Podocytes have a unique structure that supports glomerular filtration function, and many glomerular diseases result in loss of this structure, leading to podocyte dysfunction and ESRD (end stage renal disease). These structural and functional changes involve a complex set of molecular and cellular mechanisms that remain poorly understood. To understand the molecular signature of podocyte injury, we performed transcriptome analysis of cultured human podocytes injured either with PAN (puromycin aminonucleoside) or doxorubicin/adriamycin (ADR).

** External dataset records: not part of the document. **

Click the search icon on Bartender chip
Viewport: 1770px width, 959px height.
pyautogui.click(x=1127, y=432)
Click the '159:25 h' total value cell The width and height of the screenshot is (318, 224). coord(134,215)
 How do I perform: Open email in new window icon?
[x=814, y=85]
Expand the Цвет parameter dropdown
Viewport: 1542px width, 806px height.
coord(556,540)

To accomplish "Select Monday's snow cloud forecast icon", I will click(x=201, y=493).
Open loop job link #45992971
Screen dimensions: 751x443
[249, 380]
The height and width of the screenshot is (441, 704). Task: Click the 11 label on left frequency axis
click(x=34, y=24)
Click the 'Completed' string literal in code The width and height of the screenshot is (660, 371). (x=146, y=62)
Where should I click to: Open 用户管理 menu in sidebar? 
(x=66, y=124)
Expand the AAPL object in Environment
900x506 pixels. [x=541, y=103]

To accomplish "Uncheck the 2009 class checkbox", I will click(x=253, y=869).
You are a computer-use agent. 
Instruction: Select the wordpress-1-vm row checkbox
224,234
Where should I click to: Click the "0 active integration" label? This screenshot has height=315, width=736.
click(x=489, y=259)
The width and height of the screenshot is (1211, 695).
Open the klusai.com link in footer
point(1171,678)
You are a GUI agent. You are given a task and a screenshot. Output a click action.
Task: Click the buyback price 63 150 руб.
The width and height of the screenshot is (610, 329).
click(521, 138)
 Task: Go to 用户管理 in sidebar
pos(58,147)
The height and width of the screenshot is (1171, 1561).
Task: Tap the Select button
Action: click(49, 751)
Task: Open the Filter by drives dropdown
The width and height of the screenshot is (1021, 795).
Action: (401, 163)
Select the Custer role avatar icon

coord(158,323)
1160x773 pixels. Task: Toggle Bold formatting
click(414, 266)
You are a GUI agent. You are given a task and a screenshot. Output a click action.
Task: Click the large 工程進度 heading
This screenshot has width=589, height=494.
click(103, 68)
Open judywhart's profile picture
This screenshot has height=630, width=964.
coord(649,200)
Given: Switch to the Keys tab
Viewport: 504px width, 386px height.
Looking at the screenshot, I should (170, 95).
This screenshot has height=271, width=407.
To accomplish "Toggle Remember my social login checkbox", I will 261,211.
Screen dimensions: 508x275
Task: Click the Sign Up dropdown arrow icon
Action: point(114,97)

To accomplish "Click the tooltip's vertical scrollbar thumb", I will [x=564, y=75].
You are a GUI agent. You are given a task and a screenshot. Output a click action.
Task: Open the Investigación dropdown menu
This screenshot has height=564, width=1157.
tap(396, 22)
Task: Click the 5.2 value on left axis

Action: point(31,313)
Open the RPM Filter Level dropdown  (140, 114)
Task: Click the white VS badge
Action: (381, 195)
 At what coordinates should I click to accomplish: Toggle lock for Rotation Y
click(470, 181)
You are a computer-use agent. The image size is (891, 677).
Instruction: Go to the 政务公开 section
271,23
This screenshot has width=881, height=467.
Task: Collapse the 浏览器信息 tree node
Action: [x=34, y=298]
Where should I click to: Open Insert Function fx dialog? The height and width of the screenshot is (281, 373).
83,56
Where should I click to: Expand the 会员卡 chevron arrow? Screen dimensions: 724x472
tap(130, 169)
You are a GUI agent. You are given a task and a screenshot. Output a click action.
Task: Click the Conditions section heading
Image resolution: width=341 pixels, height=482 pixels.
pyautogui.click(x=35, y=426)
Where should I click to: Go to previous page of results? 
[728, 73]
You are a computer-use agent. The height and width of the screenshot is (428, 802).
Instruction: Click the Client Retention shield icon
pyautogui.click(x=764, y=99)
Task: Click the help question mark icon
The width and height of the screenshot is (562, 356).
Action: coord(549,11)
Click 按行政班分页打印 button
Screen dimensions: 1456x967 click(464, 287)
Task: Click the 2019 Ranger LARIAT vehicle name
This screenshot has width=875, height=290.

The pathway analysis through DE (differential expression) and gene-enrichment analysis of the injured podocytes showed Tumor protein p53 (P53) as one of the major signaling pathways that was significantly upregulated upon podocyte injury. Accordingly, P53 expression was also up-regulated in the glomeruli of nephrotoxic serum (NTS) and ADR-injured mice. To further confirm these observations, cultured podocytes were treated with the P53 inhibitor pifithrin-α, which showed significant protection from ADR-induced actin cytoskeleton damage. In conclusion, signaling pathways that are involved in podocyte pathogenesis and can be therapeutically targeted were identified by high-throughput transcriptomic analysis of injured podocytes.